Long term preservation of digital objects requires systematic methodologies to address the following requirements.
- Each preserved digital object should encapsulate information regarding content, structure, context, provenance, and access to enable the long term maintenance and lifecycle management of the digital object.
- Efficient management of technology evolution, both hardware and software, and the appropriate handling of technology obsolescence (for example, format obsolescence).
- Efficient risk management and disaster recovery mechanisms either from technology degradation and failure, or natural disasters such as fires, floods, and hurricanes, or human-induced operational errors, or security failures and breaches.
- Efficient mechanisms to ensure the authenticity and integrity of content, context, and structure of archived information throughout the preservation period.

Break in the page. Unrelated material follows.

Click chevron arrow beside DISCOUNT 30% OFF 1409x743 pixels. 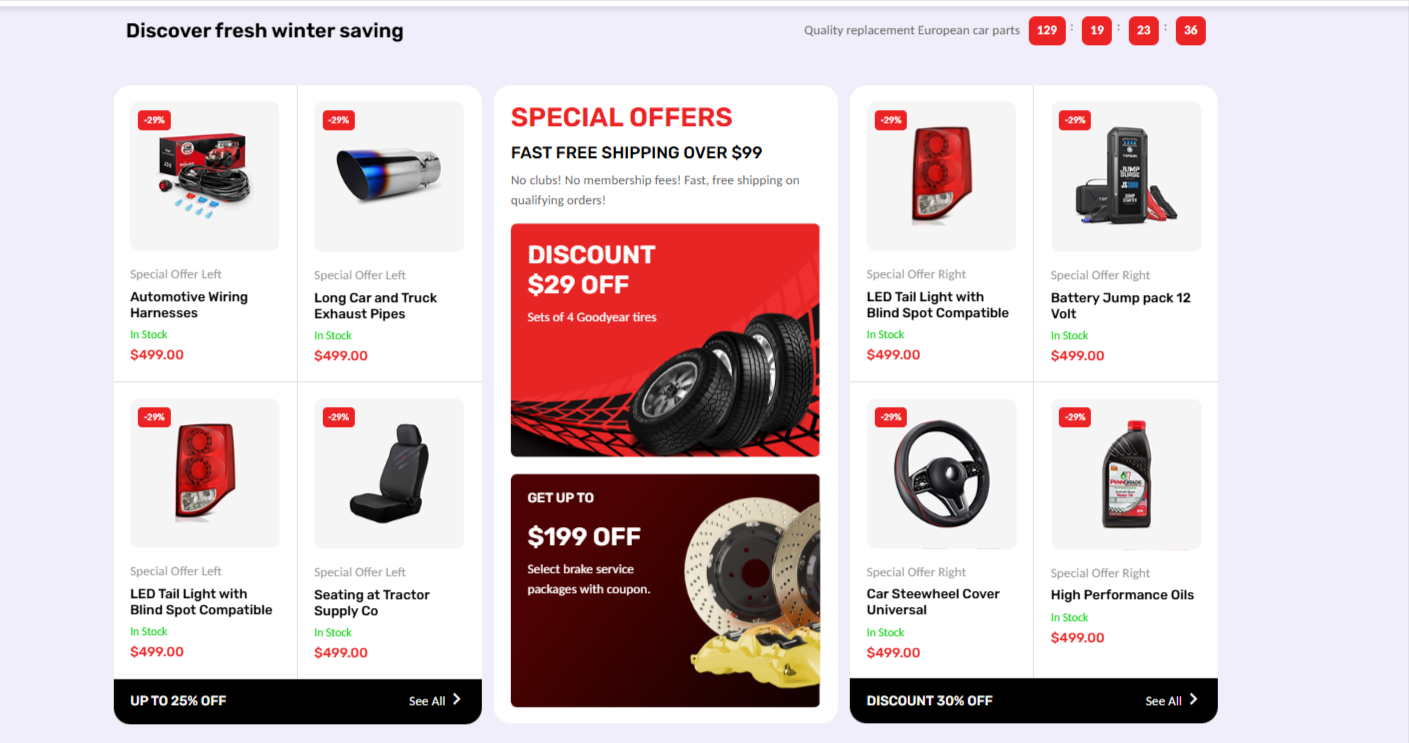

- Ability for information discovery and content access and presentation, with an automatic enforcement of authorization and IP rights, throughout the lifecycle of each object.

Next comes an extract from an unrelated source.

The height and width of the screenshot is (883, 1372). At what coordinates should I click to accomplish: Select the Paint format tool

- Scalability in terms of ingestion rate, capacity and processing power to manage and preserve large scale heterogeneous collections of complex objects, and the speed at which users can discover and retrieve information.
Ability to accommodate possible changes over time in organizational structures and stewardships, relocation, repurposing, and reclassification.

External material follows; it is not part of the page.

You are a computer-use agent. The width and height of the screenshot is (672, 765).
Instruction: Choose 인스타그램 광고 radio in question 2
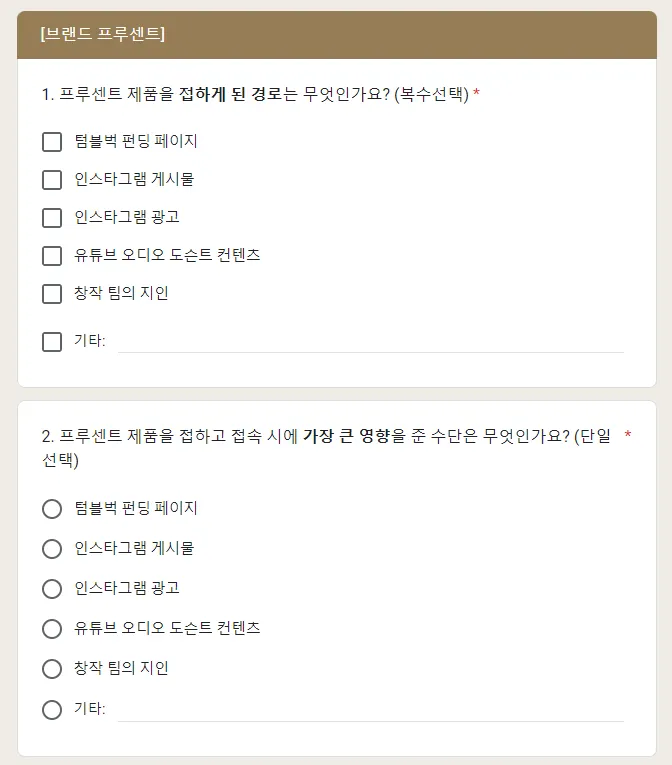coord(52,589)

Our technology approach is based on a number of premises. The first premise is to encapsulate properties of content, structure, context, presentation, and preservation within a digital object architecture, and enable the infrastructure to manage and preserve these objects. The digital object must contain the essential features that capture what is being preserved, and should include behavioral information about its lifecycle management and preservation.
The second premise of our approach is to separate the management of the digital objects into three levels of abstraction, resulting in a well-defined three-layered architecture. The data layer is responsible for managing the bits representing the digital object across storage systems (possibly evolving through both time and space), while the second layer deals with the semantics of the data and relationships between objects rather storage and bits. The third layer deals with the management of preservation processes and the basic security infrastructure.
Our vision of the overall software architecture necessary to address long term preservation and access is reflected below.
While our previous work has somewhat focused on the ingestion workflow and bit-level management and preservation, the focus of this proposal is on the more complex issues regarding preservation processes, search, and quantitative evaluations.